**HOW TO COMPLETE THIS TASK**
Your answer must contain each line of the data, copied exactly.

### RECORD SET ###

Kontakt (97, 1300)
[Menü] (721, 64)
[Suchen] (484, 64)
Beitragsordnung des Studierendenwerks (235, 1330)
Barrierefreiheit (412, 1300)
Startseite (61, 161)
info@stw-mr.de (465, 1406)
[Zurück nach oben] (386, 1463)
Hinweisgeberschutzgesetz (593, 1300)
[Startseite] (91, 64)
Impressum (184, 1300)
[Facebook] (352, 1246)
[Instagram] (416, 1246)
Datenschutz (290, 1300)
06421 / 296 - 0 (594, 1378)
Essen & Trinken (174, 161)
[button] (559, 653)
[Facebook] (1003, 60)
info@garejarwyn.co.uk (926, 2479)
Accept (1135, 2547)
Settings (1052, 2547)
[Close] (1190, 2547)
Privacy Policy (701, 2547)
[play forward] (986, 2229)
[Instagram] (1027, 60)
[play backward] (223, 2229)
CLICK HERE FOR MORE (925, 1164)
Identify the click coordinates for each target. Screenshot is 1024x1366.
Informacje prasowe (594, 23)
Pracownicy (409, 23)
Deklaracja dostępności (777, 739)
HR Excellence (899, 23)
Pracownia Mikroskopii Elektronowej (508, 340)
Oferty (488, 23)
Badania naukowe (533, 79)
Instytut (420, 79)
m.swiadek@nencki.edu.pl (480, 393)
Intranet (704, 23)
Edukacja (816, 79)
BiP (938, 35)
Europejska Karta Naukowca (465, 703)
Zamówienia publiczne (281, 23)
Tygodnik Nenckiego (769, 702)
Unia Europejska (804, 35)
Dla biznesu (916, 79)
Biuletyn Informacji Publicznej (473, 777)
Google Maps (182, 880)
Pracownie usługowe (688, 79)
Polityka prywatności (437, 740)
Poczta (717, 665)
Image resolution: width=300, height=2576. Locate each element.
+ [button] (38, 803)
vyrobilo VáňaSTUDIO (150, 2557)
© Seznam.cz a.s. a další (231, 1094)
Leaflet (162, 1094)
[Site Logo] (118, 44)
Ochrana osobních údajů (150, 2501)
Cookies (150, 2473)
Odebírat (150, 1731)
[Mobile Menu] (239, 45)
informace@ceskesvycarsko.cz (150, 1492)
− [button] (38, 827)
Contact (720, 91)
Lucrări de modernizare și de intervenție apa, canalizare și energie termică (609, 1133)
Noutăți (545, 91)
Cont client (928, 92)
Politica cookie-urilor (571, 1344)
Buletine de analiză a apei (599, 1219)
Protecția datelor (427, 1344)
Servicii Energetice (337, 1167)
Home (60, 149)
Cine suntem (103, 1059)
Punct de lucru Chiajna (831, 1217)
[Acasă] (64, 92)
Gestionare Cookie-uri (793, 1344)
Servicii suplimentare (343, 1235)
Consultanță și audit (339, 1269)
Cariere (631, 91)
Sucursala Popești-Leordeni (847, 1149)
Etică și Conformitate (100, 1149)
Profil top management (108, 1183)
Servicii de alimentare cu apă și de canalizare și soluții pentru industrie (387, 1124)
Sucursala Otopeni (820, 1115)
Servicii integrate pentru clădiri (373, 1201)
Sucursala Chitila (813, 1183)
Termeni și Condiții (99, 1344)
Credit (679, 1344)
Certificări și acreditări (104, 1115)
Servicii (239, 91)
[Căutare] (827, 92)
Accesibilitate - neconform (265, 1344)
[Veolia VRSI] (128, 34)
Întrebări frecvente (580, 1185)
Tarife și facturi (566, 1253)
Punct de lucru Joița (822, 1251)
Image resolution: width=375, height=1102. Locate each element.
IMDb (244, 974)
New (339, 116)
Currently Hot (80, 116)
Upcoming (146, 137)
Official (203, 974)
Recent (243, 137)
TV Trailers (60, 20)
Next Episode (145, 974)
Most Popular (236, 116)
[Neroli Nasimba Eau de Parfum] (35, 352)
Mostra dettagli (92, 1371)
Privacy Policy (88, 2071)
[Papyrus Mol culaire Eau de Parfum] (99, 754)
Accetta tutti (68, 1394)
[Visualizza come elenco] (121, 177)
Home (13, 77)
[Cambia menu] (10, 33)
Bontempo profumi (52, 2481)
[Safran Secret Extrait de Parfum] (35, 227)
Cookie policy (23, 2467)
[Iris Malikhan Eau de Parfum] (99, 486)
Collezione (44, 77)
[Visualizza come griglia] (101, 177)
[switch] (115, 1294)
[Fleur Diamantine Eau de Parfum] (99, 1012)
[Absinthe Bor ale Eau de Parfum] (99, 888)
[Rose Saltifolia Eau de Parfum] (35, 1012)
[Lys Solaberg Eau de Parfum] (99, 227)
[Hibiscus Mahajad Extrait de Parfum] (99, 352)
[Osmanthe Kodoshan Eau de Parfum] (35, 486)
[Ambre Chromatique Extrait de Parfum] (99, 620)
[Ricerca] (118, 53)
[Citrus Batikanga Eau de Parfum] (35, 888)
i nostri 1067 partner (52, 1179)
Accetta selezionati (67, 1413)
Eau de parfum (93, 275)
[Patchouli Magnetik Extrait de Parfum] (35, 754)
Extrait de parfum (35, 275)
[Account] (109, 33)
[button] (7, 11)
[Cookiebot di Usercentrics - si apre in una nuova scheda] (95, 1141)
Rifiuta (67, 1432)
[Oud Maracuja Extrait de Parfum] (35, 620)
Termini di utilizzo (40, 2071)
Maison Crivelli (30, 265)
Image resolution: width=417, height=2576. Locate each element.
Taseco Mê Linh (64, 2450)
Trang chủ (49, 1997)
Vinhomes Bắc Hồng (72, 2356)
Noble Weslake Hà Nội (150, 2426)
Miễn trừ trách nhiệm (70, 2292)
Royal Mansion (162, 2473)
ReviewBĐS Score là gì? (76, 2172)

###

**WRITTEN REPLY**
Kontakt (97, 1300)
[Menü] (721, 64)
[Suchen] (484, 64)
Beitragsordnung des Studierendenwerks (235, 1330)
Barrierefreiheit (412, 1300)
Startseite (61, 161)
info@stw-mr.de (465, 1406)
[Zurück nach oben] (386, 1463)
Hinweisgeberschutzgesetz (593, 1300)
[Startseite] (91, 64)
Impressum (184, 1300)
[Facebook] (352, 1246)
[Instagram] (416, 1246)
Datenschutz (290, 1300)
06421 / 296 - 0 (594, 1378)
Essen & Trinken (174, 161)
[button] (559, 653)
[Facebook] (1003, 60)
info@garejarwyn.co.uk (926, 2479)
Accept (1135, 2547)
Settings (1052, 2547)
[Close] (1190, 2547)
Privacy Policy (701, 2547)
[play forward] (986, 2229)
[Instagram] (1027, 60)
[play backward] (223, 2229)
CLICK HERE FOR MORE (925, 1164)
Identify the click coordinates for each target. Screenshot is 1024x1366.
Informacje prasowe (594, 23)
Pracownicy (409, 23)
Deklaracja dostępności (777, 739)
HR Excellence (899, 23)
Pracownia Mikroskopii Elektronowej (508, 340)
Oferty (488, 23)
Badania naukowe (533, 79)
Instytut (420, 79)
m.swiadek@nencki.edu.pl (480, 393)
Intranet (704, 23)
Edukacja (816, 79)
BiP (938, 35)
Europejska Karta Naukowca (465, 703)
Zamówienia publiczne (281, 23)
Tygodnik Nenckiego (769, 702)
Unia Europejska (804, 35)
Dla biznesu (916, 79)
Biuletyn Informacji Publicznej (473, 777)
Google Maps (182, 880)
Pracownie usługowe (688, 79)
Polityka prywatności (437, 740)
Poczta (717, 665)
Image resolution: width=300, height=2576. Locate each element.
+ [button] (38, 803)
vyrobilo VáňaSTUDIO (150, 2557)
© Seznam.cz a.s. a další (231, 1094)
Leaflet (162, 1094)
[Site Logo] (118, 44)
Ochrana osobních údajů (150, 2501)
Cookies (150, 2473)
Odebírat (150, 1731)
[Mobile Menu] (239, 45)
informace@ceskesvycarsko.cz (150, 1492)
− [button] (38, 827)
Contact (720, 91)
Lucrări de modernizare și de intervenție apa, canalizare și energie termică (609, 1133)
Noutăți (545, 91)
Cont client (928, 92)
Politica cookie-urilor (571, 1344)
Buletine de analiză a apei (599, 1219)
Protecția datelor (427, 1344)
Servicii Energetice (337, 1167)
Home (60, 149)
Cine suntem (103, 1059)
Punct de lucru Chiajna (831, 1217)
[Acasă] (64, 92)
Gestionare Cookie-uri (793, 1344)
Servicii suplimentare (343, 1235)
Consultanță și audit (339, 1269)
Cariere (631, 91)
Sucursala Popești-Leordeni (847, 1149)
Etică și Conformitate (100, 1149)
Profil top management (108, 1183)
Servicii de alimentare cu apă și de canalizare și soluții pentru industrie (387, 1124)
Sucursala Otopeni (820, 1115)
Servicii integrate pentru clădiri (373, 1201)
Sucursala Chitila (813, 1183)
Termeni și Condiții (99, 1344)
Credit (679, 1344)
Certificări și acreditări (104, 1115)
Servicii (239, 91)
[Căutare] (827, 92)
Accesibilitate - neconform (265, 1344)
[Veolia VRSI] (128, 34)
Întrebări frecvente (580, 1185)
Tarife și facturi (566, 1253)
Punct de lucru Joița (822, 1251)
Image resolution: width=375, height=1102. Locate each element.
IMDb (244, 974)
New (339, 116)
Currently Hot (80, 116)
Upcoming (146, 137)
Official (203, 974)
Recent (243, 137)
TV Trailers (60, 20)
Next Episode (145, 974)
Most Popular (236, 116)
[Neroli Nasimba Eau de Parfum] (35, 352)
Mostra dettagli (92, 1371)
Privacy Policy (88, 2071)
[Papyrus Mol culaire Eau de Parfum] (99, 754)
Accetta tutti (68, 1394)
[Visualizza come elenco] (121, 177)
Home (13, 77)
[Cambia menu] (10, 33)
Bontempo profumi (52, 2481)
[Safran Secret Extrait de Parfum] (35, 227)
Cookie policy (23, 2467)
[Iris Malikhan Eau de Parfum] (99, 486)
Collezione (44, 77)
[Visualizza come griglia] (101, 177)
[switch] (115, 1294)
[Fleur Diamantine Eau de Parfum] (99, 1012)
[Absinthe Bor ale Eau de Parfum] (99, 888)
[Rose Saltifolia Eau de Parfum] (35, 1012)
[Lys Solaberg Eau de Parfum] (99, 227)
[Hibiscus Mahajad Extrait de Parfum] (99, 352)
[Osmanthe Kodoshan Eau de Parfum] (35, 486)
[Ambre Chromatique Extrait de Parfum] (99, 620)
[Ricerca] (118, 53)
[Citrus Batikanga Eau de Parfum] (35, 888)
i nostri 1067 partner (52, 1179)
Accetta selezionati (67, 1413)
Eau de parfum (93, 275)
[Patchouli Magnetik Extrait de Parfum] (35, 754)
Extrait de parfum (35, 275)
[Account] (109, 33)
[button] (7, 11)
[Cookiebot di Usercentrics - si apre in una nuova scheda] (95, 1141)
Rifiuta (67, 1432)
[Oud Maracuja Extrait de Parfum] (35, 620)
Termini di utilizzo (40, 2071)
Maison Crivelli (30, 265)
Image resolution: width=417, height=2576. Locate each element.
Taseco Mê Linh (64, 2450)
Trang chủ (49, 1997)
Vinhomes Bắc Hồng (72, 2356)
Noble Weslake Hà Nội (150, 2426)
Miễn trừ trách nhiệm (70, 2292)
Royal Mansion (162, 2473)
ReviewBĐS Score là gì? (76, 2172)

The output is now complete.